06.05.2016
SİNEFİL GÜNLÜĞÜ: Mala Noche
Gus Van Sant’ın yirmi beş bin dolara kotardığı ve yaşadığı Portland’ın kenar mahallelerinde çektiği bu siyah/beyaz ilk uzun metrajlı filmi, bir külte dönüşmesinin yanında, Amerikan bağımsız sinemasının en önemli filmlerinden kabul edilmekte.
Portland’ın varoşlarından birinde, köhne bir içki dükkanı işleten Walt, tekdüze yaşamına bir anlam arayıp durur. Dükkana zaman zaman uğrayan on altı yaşındaki kaçak Meksika göçmeni Johnny, Walt’un aklını başından alır. Bir şekilde Johnny’yi elde etmek isteyen Walt, sohbet sırasında ülkeye gelirken yaşadığı zorlukları anlatmaya başlayan Johnny’ye sarkıntılık edince terslenir. Çünkü Johnny kadınlardan hoşlanmaktadır ve Walt’tan iğrendiğini söyler. Walt aynı gece Johnny ve arkadaşlarını, kızkardeşiyle birlikte hazırlayacakları yemek için evine davet eder. Yemeğin ardından Johnny ile birlikte olmak için arkadaşlarına para teklif eden Walt, 15$’da anlaşır; ama Johnny ilişkiyi kabul etmez. Bunun üzerine Walt, Johnny’nin arkadaşlarından Roberto’yu eve götürür ve Johnny’yi hayal ederek onunla ilişkiye girer.

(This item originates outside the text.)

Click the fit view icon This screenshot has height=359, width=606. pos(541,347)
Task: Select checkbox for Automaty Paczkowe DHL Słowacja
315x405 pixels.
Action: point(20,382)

Johnny, on kardeşiyle birlikte yaşadığı Los Angeles’tan Portland’a gelmiş; ama umduğunu bulamamıştır. İngilizce de bilmeyen Johnny, gün boyunca sokaklarda amaçsızca gezmekte ve 3 arkadaşıyla virane bir otelde kalmaktadır. Para bulup tekrar kardeşlerinin yanına dönmeyi amaçlamaktadır; ama şehirdeki işsizlik ve Johnny’nin gençliği, buna engel olur.
Johnny, Walt’un kendisine olan hislerini kullanmaya başlar; şımarır, karnını doyurur, arabasını bir oyuncak gibi kullanır, marketten ihtiyaçlarını giderir, öte yandan da sürekli O’nu cinsel tercihlerinden dolayı hor görür, aşağılar ve o’na hakaret eder. Bir gün Johnny ortadan kaybolur ve uzun süre de ortaya çıkmaz; bunun üzerine Roberto, Walt’un dairesine taşınır ve aralarında bir çıkar ilişkisi başlar.
Filmde, iletişimsizlik ve dışlanma, tüm karakterlerin ortak kaderi gibidir. Hiçbiri, istediği hayatı yaşamamaktadır. Amerika’nın göç sorunu ve Amerikan Rüyası’nı yaşamak için geldikleri ve cennet olarak düşündükleri ülkenin cehenneme dönüşmesi, kendilerine tek iyi davranan kişinin de bunu kendi çıkarı için yapıyor oluşu, göçmen karakterlerimizin sorunlarından sadece biridir. Öte yandan Amerikan vatandaşı olanların da hayatları, yine cehennemden farksızdır. Gün boyunca köpeköldüren ve kalitesiz bira satışlarıyla para kazanmaya çalıştığı dükkanında, garip insanlarla sürekli muhatap olan Walt ve striptiz kulübünde dans ederek para kazanmak için yüzlerce km. uzaktaki başka bir şehre gitmeyi düşünen Walt’un kızkardeşi Betty’nin de durumu pek parlak görünmemektedir.
Ülkemizde de İstanbul Film Festivali başta olmak üzere, bazı etkinliklerde izleyiciyle buluşmuş olan ‘Kötü Gece’ bağımsız ve deneysel sinemaya meraklı sinefillerin ve yönetmenin takipçilerinin ilgisini çeken, oldukça başarılı bir ilk filmdir. Film, 2006’da Cannes’da yeniden elden geçmiş haliyle gösterilmişti.
Filmin Criterion Collection dvd’sinin içinde, filmin uyarlandığı kitabın yazarı Walt Curtis’in bir animatör arkadaşıyla çektiği Walt Curtis: The Peckerneck Poet (1997) adlı; okuduğu şiirler ve bunların başına açtığı işleri anlatan altmış üç dakikalık orta metraj bir belgesel de bulunmakta.